1) Who is an online journalist?
Journalists are people who gather information that is relevant to the public and communicate this over various media. An online journalist would collect, write or edit news-reports, articles, features, interviews, opinion pieces, photographs or even podcasts and videos on news and events on an online platform.
2) Which laws would apply to online journalists?
If you are located and work from India, all the laws applicable to citizens of India will also apply to you. These include the Constitution of India, Press Laws and Acts, provisions of the Indian Penal Code and the Criminal Procedures Code, Broadcasting regulations etc. The Press Council of India has a comprehensive list of acts applicable for journalists.
Besides, the amended Information Technology Act, 2000, governs all electronic communication. So, if a print, television, radio or mobile media journalist transmitted any information electronically, the provisions of the IT Act would also be applicable.
3) What is the legal status of an article in a newspaper that is also used online by the same media house?
Print media content is governed by a number of laws, including the Constitution of India’s provisions on freedom of expression and privacy, other specific laws on registration of publications, provisions in the Indian Penal Code, etc. An online article will attract different provision of the Information Technology Act, along with all the other laws.
4) If I am a print journalist and my report appears online in my media company’s website, will the Information Technology Act apply to me?
Yes, it will.
5) What is the legal status of online news media in India? Is there a registration process for news websites in India?
Unlike print publications, online news sites or portals do not have to be registered in India. All you need is a domain name registration.
6) Does a news-website come under the existing press laws of the land?

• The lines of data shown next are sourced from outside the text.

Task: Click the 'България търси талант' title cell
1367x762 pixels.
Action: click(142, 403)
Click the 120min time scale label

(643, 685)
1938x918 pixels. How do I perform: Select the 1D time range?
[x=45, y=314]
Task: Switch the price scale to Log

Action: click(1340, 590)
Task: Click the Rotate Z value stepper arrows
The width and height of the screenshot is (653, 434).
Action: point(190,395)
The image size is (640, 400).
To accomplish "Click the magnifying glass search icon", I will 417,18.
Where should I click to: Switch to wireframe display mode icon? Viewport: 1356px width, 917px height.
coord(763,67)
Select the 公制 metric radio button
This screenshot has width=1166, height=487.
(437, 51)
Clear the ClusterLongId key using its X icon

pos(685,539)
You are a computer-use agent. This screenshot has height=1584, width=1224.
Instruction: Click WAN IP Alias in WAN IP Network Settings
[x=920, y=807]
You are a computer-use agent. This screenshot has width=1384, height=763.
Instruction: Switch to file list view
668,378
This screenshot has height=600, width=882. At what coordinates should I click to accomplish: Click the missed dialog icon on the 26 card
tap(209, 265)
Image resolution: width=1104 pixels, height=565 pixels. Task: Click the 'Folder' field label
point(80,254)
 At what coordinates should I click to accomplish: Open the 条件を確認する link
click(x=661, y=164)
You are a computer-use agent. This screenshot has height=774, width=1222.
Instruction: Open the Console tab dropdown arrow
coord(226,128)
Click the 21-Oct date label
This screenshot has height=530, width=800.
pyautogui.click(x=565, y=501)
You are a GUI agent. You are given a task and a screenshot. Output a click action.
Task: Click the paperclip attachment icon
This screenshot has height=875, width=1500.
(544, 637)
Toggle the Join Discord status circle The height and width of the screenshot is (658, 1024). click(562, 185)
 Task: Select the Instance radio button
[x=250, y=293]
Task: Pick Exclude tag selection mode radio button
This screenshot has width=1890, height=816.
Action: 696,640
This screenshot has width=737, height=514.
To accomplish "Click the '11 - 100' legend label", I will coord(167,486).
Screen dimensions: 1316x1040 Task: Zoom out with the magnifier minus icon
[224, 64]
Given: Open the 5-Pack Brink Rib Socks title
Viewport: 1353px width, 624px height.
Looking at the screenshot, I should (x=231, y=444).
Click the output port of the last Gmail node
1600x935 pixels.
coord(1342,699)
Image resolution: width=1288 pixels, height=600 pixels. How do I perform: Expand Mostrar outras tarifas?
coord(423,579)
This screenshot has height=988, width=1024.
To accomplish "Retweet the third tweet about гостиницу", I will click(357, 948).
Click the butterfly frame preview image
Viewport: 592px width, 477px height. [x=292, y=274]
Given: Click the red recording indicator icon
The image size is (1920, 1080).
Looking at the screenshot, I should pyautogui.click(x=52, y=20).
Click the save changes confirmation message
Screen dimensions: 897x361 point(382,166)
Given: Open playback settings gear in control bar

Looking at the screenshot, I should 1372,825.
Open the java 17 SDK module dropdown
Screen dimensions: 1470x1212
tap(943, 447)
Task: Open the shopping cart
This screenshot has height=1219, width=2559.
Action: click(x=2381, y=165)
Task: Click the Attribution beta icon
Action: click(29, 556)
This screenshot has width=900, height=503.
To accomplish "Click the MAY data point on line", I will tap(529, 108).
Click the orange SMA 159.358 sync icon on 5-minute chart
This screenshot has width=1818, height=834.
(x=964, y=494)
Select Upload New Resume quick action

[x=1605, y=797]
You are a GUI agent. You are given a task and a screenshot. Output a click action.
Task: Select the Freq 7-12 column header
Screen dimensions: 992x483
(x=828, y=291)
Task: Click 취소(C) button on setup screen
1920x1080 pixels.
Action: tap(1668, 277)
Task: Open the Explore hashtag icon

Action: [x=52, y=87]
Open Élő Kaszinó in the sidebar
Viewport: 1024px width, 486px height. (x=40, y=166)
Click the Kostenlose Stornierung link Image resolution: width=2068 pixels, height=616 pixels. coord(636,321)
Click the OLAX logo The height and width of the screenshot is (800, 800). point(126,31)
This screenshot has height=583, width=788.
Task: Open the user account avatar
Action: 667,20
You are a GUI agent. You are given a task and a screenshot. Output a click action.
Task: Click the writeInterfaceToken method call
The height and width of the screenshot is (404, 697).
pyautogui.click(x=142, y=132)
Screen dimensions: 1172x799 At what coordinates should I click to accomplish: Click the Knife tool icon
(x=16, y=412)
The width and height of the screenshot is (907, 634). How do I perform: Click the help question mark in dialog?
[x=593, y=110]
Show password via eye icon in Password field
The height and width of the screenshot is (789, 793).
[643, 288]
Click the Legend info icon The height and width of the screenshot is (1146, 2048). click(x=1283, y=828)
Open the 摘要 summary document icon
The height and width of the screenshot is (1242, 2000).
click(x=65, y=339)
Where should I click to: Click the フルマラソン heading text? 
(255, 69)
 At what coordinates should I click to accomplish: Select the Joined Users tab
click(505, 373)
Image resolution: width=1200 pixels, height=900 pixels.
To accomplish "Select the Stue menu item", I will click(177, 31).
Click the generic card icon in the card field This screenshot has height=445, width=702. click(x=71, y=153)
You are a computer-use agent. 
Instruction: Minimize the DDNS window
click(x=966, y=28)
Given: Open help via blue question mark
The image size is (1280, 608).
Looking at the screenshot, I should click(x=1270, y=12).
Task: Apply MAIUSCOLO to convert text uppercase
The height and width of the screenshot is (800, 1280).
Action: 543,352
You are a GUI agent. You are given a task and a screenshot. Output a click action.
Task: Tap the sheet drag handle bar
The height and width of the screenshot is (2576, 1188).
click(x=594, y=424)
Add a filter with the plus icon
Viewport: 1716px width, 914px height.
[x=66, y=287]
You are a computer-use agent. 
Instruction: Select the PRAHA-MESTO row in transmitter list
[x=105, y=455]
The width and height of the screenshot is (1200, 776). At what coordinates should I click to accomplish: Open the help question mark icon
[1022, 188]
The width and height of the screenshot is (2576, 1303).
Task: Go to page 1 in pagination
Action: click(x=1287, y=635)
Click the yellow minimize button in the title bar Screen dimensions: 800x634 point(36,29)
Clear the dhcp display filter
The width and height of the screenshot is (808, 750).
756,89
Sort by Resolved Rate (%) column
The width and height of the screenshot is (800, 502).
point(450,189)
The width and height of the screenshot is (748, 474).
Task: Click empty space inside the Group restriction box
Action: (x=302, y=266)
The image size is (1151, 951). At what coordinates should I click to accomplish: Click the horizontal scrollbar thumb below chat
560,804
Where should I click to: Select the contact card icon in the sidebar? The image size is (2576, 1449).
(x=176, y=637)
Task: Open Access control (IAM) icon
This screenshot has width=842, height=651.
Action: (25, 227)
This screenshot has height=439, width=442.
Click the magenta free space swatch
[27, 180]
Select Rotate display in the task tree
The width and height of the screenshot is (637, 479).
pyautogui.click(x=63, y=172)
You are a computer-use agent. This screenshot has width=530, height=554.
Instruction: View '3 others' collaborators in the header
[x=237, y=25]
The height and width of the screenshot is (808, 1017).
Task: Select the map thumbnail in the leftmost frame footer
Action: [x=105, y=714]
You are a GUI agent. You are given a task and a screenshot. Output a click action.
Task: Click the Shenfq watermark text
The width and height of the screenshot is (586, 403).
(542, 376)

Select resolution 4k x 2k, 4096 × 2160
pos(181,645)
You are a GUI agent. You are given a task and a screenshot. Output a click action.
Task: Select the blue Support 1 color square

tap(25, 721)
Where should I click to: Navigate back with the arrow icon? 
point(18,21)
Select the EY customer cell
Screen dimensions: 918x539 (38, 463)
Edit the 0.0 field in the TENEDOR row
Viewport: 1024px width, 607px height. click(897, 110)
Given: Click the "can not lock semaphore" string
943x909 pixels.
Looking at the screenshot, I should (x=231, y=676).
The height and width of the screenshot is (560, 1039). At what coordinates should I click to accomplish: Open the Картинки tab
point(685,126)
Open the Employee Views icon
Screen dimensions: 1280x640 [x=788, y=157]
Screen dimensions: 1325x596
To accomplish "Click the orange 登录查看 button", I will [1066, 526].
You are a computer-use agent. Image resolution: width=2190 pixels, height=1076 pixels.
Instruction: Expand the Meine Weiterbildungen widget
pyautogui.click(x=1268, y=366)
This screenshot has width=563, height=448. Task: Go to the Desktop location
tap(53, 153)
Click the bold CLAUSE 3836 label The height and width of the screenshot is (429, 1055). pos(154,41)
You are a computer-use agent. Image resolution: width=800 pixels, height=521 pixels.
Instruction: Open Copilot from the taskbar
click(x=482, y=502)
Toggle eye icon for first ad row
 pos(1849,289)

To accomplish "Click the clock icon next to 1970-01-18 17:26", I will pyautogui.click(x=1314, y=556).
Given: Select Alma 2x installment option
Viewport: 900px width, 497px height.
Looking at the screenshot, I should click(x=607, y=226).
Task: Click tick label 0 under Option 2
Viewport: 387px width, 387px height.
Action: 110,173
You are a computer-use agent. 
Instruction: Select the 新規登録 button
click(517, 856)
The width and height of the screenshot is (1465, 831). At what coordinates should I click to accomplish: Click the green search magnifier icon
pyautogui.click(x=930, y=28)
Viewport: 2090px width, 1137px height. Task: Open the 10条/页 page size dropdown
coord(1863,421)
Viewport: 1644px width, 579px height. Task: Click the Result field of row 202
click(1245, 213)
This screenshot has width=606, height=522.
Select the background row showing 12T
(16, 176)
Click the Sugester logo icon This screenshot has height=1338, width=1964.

Only some press laws will apply to a news website in India. Online media does not come under the purview of the Press Council of India, the Working Journalists Act, The Press and Registration of Books Act, 1867, The Young Persons (Harmful Publications) Act, 1956 and the Delivery of Books and Newspapers (Public Libraries) Act, 1954.However, since the amended Information Technology Act, 2000, governs all electronic communication, a news website will come under its purview.
7) Who is legally responsible for a report on a news-website – the reporter or the web editor?
Reporters and web editors are legally responsible for content on a site. Under the amended IT Act, 2000, all responsibility for ensuring that no ‘objectionable’ content is uploaded online and for taking down content will vest with the intermediary.
8) What happens if a Facebook post by a journalist or blogger invites an ‘abuse’ report?
Facebook relies on its user community to determine if the content is offensive or not. Every wall post, photo, note etc. has a report abuse link embedded in it. Unlike Twitter, Facebook maintains no record of censorship.
9) If you re-tweet a message on Twitter or use Storify as part of a story you file and it is subsequently deemed objectionable, who is responsible?
The intermediary hosting your site, your editor, reporter will be held responsible.
10) Is it ethical for journalists to use content that is on social media networks like Facebook and Twitter for their stories?
Content on social media networks is usually public, unless users activate privacy settings to restrict viewers. So journalists can use content from social media networks but it is a good idea to be ethical in using material that can compromise privacy.